Dataset entries:
Segment Open

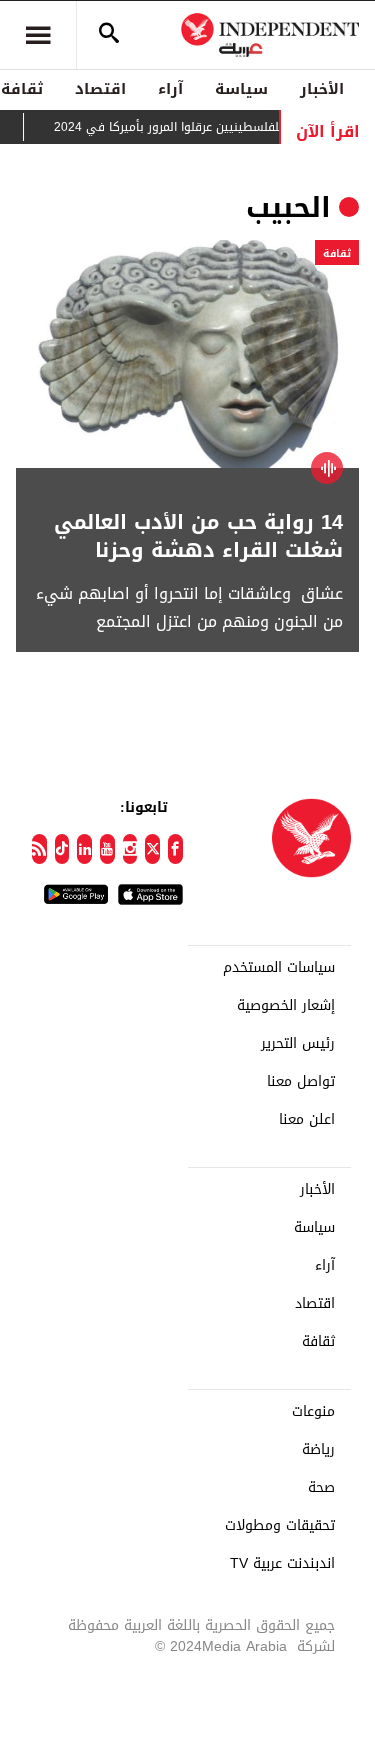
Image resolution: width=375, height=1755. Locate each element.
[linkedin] (84, 849)
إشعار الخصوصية (286, 1006)
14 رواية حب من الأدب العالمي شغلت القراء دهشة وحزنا (198, 536)
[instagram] (130, 849)
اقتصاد (100, 89)
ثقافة (337, 253)
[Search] (109, 35)
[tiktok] (62, 849)
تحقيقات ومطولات (280, 1526)
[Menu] (38, 35)
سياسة (241, 89)
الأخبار (322, 89)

Segment Closed

Requirement: Strip out the pictures and quote the remaining data word for word.

Answer to this exercise:
Image resolution: width=375, height=1755. Locate each element.
[linkedin] (84, 849)
إشعار الخصوصية (286, 1006)
14 رواية حب من الأدب العالمي شغلت القراء دهشة وحزنا (198, 536)
[instagram] (130, 849)
اقتصاد (100, 89)
ثقافة (337, 253)
[Search] (109, 35)
[tiktok] (62, 849)
تحقيقات ومطولات (280, 1526)
[Menu] (38, 35)
سياسة (241, 89)
الأخبار (322, 89)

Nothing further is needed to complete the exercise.